Recently, rapid developments of immunotherapy have given it clinical applications. Many immunotherapy drugs inhibit surgery-induced suppression of immune cells. Toll-like receptors (TLR), which play a crucial role in activating the innate immune system, are expressed on the membranes of leukocytes and even some non-immune cells [164]. Both TLR4 agonist GLA-SE and TLR9 agonist CpG-C oligodeoxynucleotides significantly decrease cancer metastasis by increasing NK cell cytotoxicity during the perioperative period in a mouse model without adverse effects [142, 143]. Vaccines, the classic immune activators, have also been tried in combination with surgery. Perioperative treatment with influenza vaccination reversed surgery-induced dysfunction in natural killer cells and reduced postoperative metastatic disease in the mouse [144]. In another trial, oncolytic Newcastle Disease Virus (NDV) was employed to infect multiple autologous tumor cell types ex vivo. Postoperative injection of this OV modified tumor vaccine significantly enhanced survival in vaccinated patients compared to unvaccinated cohorts [145-147]. Checkpoint inhibitors against PD-1 mitigate postoperative T-cell dysfunction. In combination with prostaglandin inhibitors, these agents restore postoperative T-cell function completely, indicating the potential of immunotherapy in surgical stress and tumor therapy [148].

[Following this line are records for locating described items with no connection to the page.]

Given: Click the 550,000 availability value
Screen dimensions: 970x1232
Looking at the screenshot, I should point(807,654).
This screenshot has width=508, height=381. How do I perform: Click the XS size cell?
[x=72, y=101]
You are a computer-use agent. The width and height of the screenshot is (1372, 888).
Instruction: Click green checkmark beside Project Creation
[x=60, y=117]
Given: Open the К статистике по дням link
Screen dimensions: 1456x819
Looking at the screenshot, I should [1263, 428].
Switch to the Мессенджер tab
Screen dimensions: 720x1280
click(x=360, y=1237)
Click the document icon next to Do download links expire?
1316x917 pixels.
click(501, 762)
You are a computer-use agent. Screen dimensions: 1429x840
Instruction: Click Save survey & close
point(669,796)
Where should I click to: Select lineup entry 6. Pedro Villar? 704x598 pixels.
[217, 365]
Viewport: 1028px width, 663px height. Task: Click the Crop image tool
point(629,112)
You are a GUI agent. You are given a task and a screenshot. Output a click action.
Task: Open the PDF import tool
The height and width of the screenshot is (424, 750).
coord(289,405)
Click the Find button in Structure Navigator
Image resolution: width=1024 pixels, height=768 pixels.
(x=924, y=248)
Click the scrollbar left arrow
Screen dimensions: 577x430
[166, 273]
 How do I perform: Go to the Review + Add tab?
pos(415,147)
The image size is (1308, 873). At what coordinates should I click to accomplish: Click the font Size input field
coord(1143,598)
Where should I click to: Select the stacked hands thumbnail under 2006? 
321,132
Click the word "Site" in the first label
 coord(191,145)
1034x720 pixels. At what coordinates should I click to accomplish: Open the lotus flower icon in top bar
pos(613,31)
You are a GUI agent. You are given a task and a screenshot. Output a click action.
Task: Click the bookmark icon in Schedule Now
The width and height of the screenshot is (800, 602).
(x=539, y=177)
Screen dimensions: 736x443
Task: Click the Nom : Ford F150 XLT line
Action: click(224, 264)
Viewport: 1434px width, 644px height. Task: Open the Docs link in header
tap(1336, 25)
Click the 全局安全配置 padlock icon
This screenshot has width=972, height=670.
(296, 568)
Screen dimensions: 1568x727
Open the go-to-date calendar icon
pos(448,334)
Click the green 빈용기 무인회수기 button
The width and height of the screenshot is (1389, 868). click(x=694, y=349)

Statins, a class of agents commonly used to control hyperlipidemia, have pleiotropic effects including anti-inflammatory, antioxidative, and vasodilatatory effects, improving endothelial function, stabilizing atherosclerotic plaques, and ultimately have anti-tumor effects, albeit via imprecisely understood mechanisms [149]. The anti-metastatic properties of anticoagulation agents have been demonstrated in various animal models [72, 150, 151]. Antithrombotics such as aspirin, heparin, and warfarin have clinically been demonstrated to improve cancer patient survival [152], supporting their important application to prevent metastasis during surgery. Perioperative administration of bevacizumab improved survival in a clinical trial of 223 patients following lung metastasectomy for colorectal cancer [153].

Conclusions

Surgery remains a common and important treatment for patients with solid tumors. However, despite advanced technology, new procedures, and advanced equipment availability, surgery might not significantly improve every cancer patient’s condition. In this review, we have discussed various etiologies of poor outcome in patients having undergone surgical stress during tumor removal. Innovative therapeutic solutions are in development to improve outcomes after cancer-related surgical procedures. Rigorous future evaluation of the efficacy and feasibility of these therapeutic avenues in cancer patients post operatively are warranted.